あっけにとられてるヴィーを放置したまま、私達はこの場を離れた。
「……あんた達……覗いてたわね」
「しし知らない!!」
「私の記憶にはございません」
ごがあっ!!
…………≪偽物≫で鉛製トゲバットを作り、二人の間に振り下ろす。
「もう一度聞くけど…………覗いてたわね」
「す、すまねえ……」
「大変にいかん事をして遺憾でござぶぎゅ」
反省の様子がまったく感じられないリジーに、鉛製のトゲバットをプレゼント。
「リル……」
「だ、だって仕方ないだろ! あれだけの声が響いてこれば、誰だって気になるさ!」
「…………私の?」
「そうだよ! こっそり見に行ったら素っ裸でヴィーがお前を「黙れ」…………リル、黙ります」
ヴィーの半径3m以内には、近寄らないようにしよう……。
とりあえず三人にはしっかりと口止めした。
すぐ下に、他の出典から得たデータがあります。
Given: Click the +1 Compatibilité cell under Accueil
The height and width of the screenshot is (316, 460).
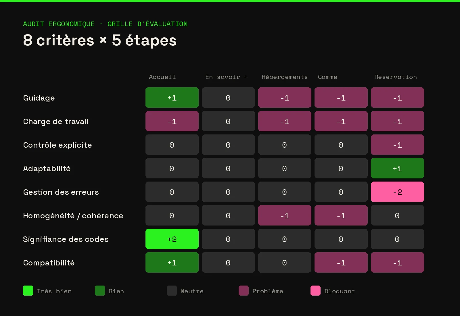Looking at the screenshot, I should pos(172,263).
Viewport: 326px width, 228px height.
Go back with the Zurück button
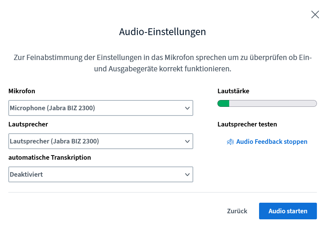237,211
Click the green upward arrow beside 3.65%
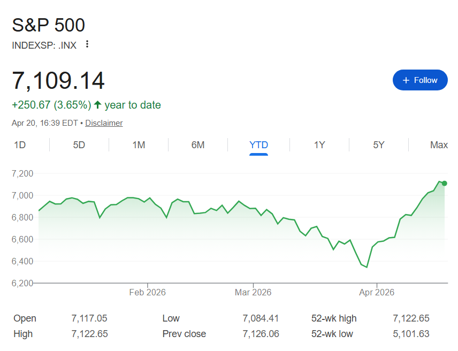 [x=97, y=105]
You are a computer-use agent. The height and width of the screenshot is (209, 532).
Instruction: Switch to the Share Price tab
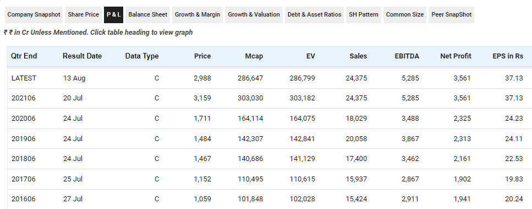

たっぷりと恐怖を植えつけたから、大丈夫だとは思う。
「……何かヴィーがマーシャン化してきてる気がする……」
実際に半径3m以内に近寄らないようにしたら、ヴィーが涙目でハンスト起こしたので止めた。
…………反応がかわいい。
森を抜けた私達はモンスターに遭遇することもなく、無事に町に到着した。
到着した。
したのだ!
「わああ! 町よ町よ私達以外の人間よおおおっ!」
「目と耳が二つで口と鼻が一つずつ…………! 間違いねえ、人間だ!」
「臭いも臭くありません……! ああ、正常な人間の香り……!」
「骨がいない。腐ってない。そして何より生きている……生命って素晴らしい……」
町に入るなり、いきなり怪しい言葉を連発し始めた私達から、次第に人が離れていく。
ちっちゃい子が「ママ! あれなに?」とか言って、そのママから「関わっちゃいけません!」と注意されて、人混みに引っ張り込まれる。
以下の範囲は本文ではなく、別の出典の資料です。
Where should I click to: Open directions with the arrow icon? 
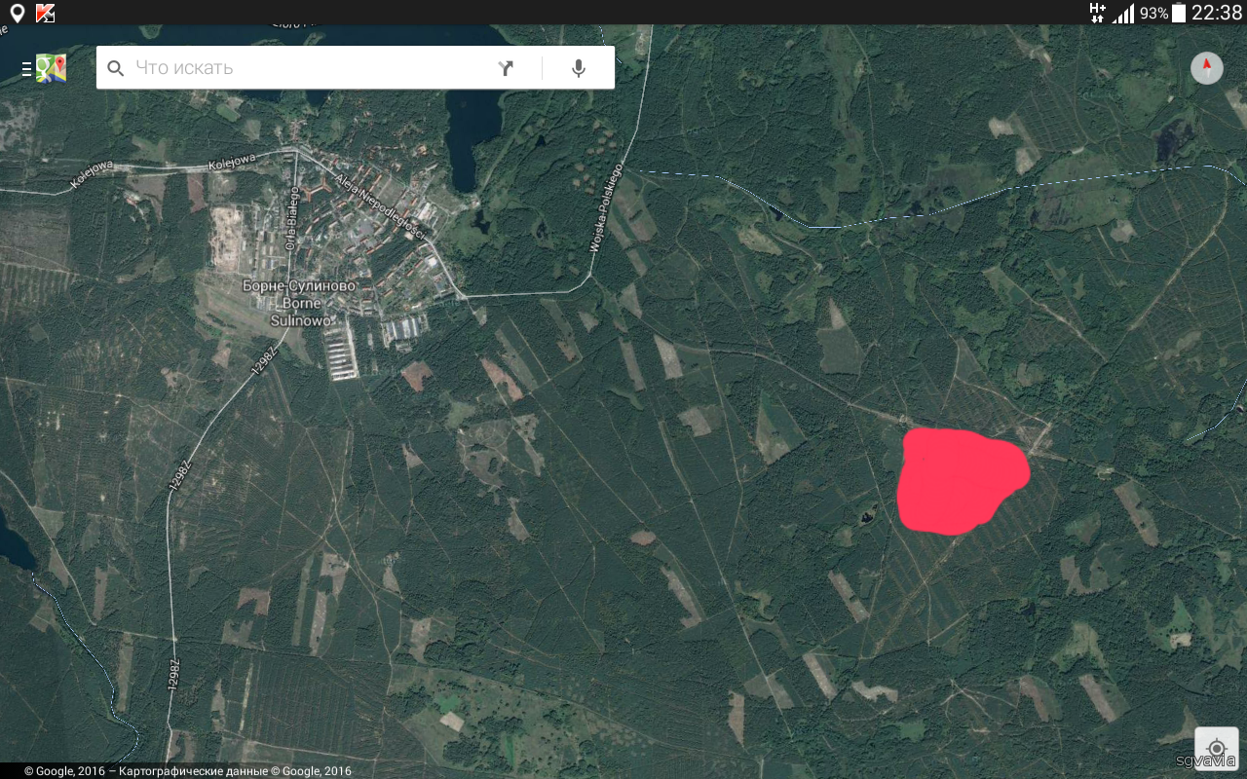pyautogui.click(x=506, y=68)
町の皆さん、ごめんなさい。だけど察してください。一ヶ月半もダンジョンに入りっぱなしで、会うのが仲間かモンスターぐらいだと……誰でもこうなる。
「…………?」
……現役バリバリのモンスターであるヴィー以外は。
「いつまでもハイテンションで怪しい行動してると、警備隊にしょっぴかれますよ?」
「「「「……はい」」」」
ヴィーに諭されて我に返った私達は、まずはギルドに向かうことにした。
はっきり言うと、ダンジョンコアを売り飛ばさない限り、旅館代も出せないくらい困窮してるのだ。
「あ、あったあった…………すいませーん」
すぐにギルドは見つかり、中に入ったけど…………誰もいない?
……バタバタバタ
「……あ、ちょうど良かった! パーティの方々ですね?」
「は、はい。そうですけど……」
「ギルドからの緊急召集です。お願いできませんか?」
ギルドからの緊急召集。この場合は、多数の人の命に関わる事件が発生していることが多い。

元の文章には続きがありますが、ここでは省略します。